| Brano di lettura |
┄┄┄┄┄┄┄┄┄┄
Eppure, probabilmente perfino Brady – quando era più giovane – non vedeva l’ora di allontanarsi dalle pressioni, dai riflettori, dalla vita frenetica di uno sportivo professionista. Perché, allora, con l’avvicinarsi della scadenza (quasi) tutti cerchiamo di allontanare sempre un po’ di più il citato momento del sipario?

Sogno al contrario

Sempre Bloomberg rivela che il 42% degli statunitensi di età superiore ai 50 anni vorrebbe continuare a lavorare dopo aver raggiunto l’età pensionabile. Chiamatelo sogno americano al contrario, visto che la scelta di proseguire è legata altresì a fattori economici. Ma c’è di più. Ed è lo stesso Brady, che un primo addio lo aveva dato tempo fa salvo rimangiarsi la parola, a suggerirlo: nonostante tutto, nonostante la routine, i dolori, la fatica e via discorrendo, lavorare è bello. Quantomeno, gratifica. Di riflesso, in pensione mancano tanti, tantissimi aspetti della vita lavorativa: stare assieme, sentirsi parte di un gruppo, avere – banalmente – uno scopo.  

Il lavoro, par di capire, è una questione di identità. In lingua inglese, fa notare ancora Bloomberg, per indicare la professione praticata si dice «sono un insegnante» o, ancora, «sono un avvocato» e via discorrendo. Essere, già. Per questo, a maggior ragione per Brady, vincitore di ben 7 Super Bowl, separare il lavoro dalla persona può essere complicato.

Il limite

A spingere gli atleti, poi, spesso è l’insoddisfazione. Il cosiddetto limite da spostare un po’ più in là. Dare tutto, appunto. A discapito dei rapporti con la famiglia, ad esempio.
┄┄┄┄┄┄┄┄┄┄
| Sezione dati |
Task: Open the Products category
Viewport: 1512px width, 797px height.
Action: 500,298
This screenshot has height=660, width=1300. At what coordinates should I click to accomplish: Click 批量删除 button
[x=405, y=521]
┄┄┄┄┄┄┄┄┄┄
| Consegne dell'esercizio |
A – Riporta fedelmente il passo del brano sul lavoro e la pensione che va da "A spingere gli" fino a "famiglia, ad esempio.", incluso quest'ultimo.
B – Scrivi il seguito del brano sul lavoro e la pensione, riprendendo subito dopo la sua ultima frase.

| Soluzioni |
A –
A spingere gli atleti, poi, spesso è l’insoddisfazione. Il cosiddetto limite da spostare un po’ più in là. Dare tutto, appunto. A discapito dei rapporti con la famiglia, ad esempio.

B –
Brady non era solo un giocatore di football. Era il football, nella misura in cui la sua vita è stata – irrimediabilmente, per certi versi – segnata da quando, ad appena quattro anni, nel 1981, vide una partita fra i San Francisco 49ers e i Dallas Cowboys. Il costo per trasformare il sogno di un bimbo in un mestiere, per forza di cose, è stato alto. Come alto è stato l’investimento. E quindi, di nuovo, riproponiamo la domanda delle domande: è possibile, ora, per queste persone avere una vita al di fuori del lavoro? Essere persone, anche, al di fuori del lavoro?

Gli anelli

Per molti sportivi, nello specifico, a mancare sono soprattutto le emozioni della partita, dell’evento, della sfida. Niente, per Brady, sarà più paragonabile a un Super Bowl. Avere capito di dover dire basta, però, può essere un (nuovo) modo per continuare a vincere. Su un altro campo, quello della vita vera. Lontano dagli schemi, dalle vittorie, con «solo» 7 anelli alle dita a ricordare che un tempo eri il più forte quarterback nella storia del football.